County of Sarpy v. City of Gretna
309 Neb. 320
| Neb. | 2021Background
- In November 2017, the City of Gretna adopted ordinances (Nos. 2003, 2004) annexing about 2,953 acres adjacent to the city and ordinance No. 2005 extending extraterritorial zoning; 22 parcels were specifically challenged.
- The 22 contested parcels were largely undeveloped, used for agricultural purposes, accessed by unimproved roads, and lacked municipal water/sewer connections.
- Gretna had a 2017 comprehensive plan and an annexation study identifying an I-80 interchange and the Highway 370 corridor as future growth/entrance areas; the city and other agencies had plans to extend infrastructure and development.
- Sarpy County sued to enjoin and invalidate the ordinances, arguing the annexed parcels were "agricultural lands which are rural in character," prohibited from annexation under Neb. Rev. Stat. § 17-407(2).

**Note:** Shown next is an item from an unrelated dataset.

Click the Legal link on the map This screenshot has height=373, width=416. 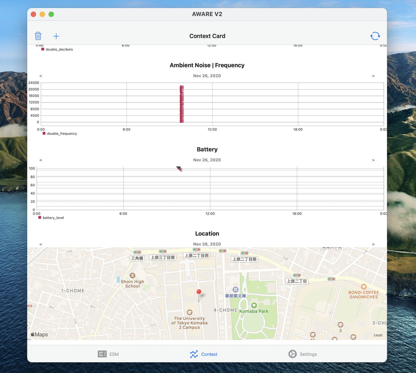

- The district court granted Sarpy County summary judgment and invalidated the ordinances; the Nebraska Supreme Court reviewed the question de novo and reversed, holding the annexed area urban/suburban in character.
Issues
| Issue | Plaintiff's Argument (Sarpy) | Defendant's Argument (Gretna) | Held |
|---|---|---|---|
| Whether the annexed parcels are "agricultural lands which are rural in character" under §17-407(2) | Parcels are undeveloped agricultural land, on unimproved roads, lacking utility connections and subject to greenbelt tax status — therefore rural | Parcels lie adjacent to growth corridors, are planned for development (I-80 interchange, Hwy 370), are in a fast-growing school district, and have residential/development value — therefore urban/suburban | Reversed: parcels are urban/suburban in character given location, planned infrastructure, school growth, commercial uses, and development potential; annexation lawful |
| Whether current agricultural use and greenbelt tax valuation conclusively establish rural character | Greenbelt status and current agricultural use demonstrate rural character and shield parcels from annexation | Greenbelt status pertains to tax valuation, not annexation authority; current use alone does not control the legal characterization | Rejected: greenbelt status is not dispositive; current use is one factor among location, planned development, and market value |
| Role of contemplated/future development in assessing character | Future plans are speculative; lack of present infrastructure and development directionally away from Gretna weigh toward rural | Future development plans, planned interchange and corridors, coordinated public planning, and market evidence support urban/suburban character | Accepted: contemplated development and rational relation to legitimate annexation purposes may render agricultural land urban/suburban in character |
| Whether annexation’s effect on SIDs or loss of SID authority is relevant to legality | Annexation would eliminate SIDs and impair local development resources, so court should block annexation | Impact on SIDs concerns legislative policy and consequences, not the narrow statutory test of rural character | Rejected as relevant to the legal question of whether parcels are rural in character; courts inquire into conditions authorizing annexation but do not rewrite boundaries for policy reasons |
Key Cases Cited
- SID No. 196 of Douglas Cty. v. City of Valley, 290 Neb. 1, 858 N.W.2d 553 (Neb. 2015) (consideration of contemplated development and rational relation to annexation purposes can support urban characterization)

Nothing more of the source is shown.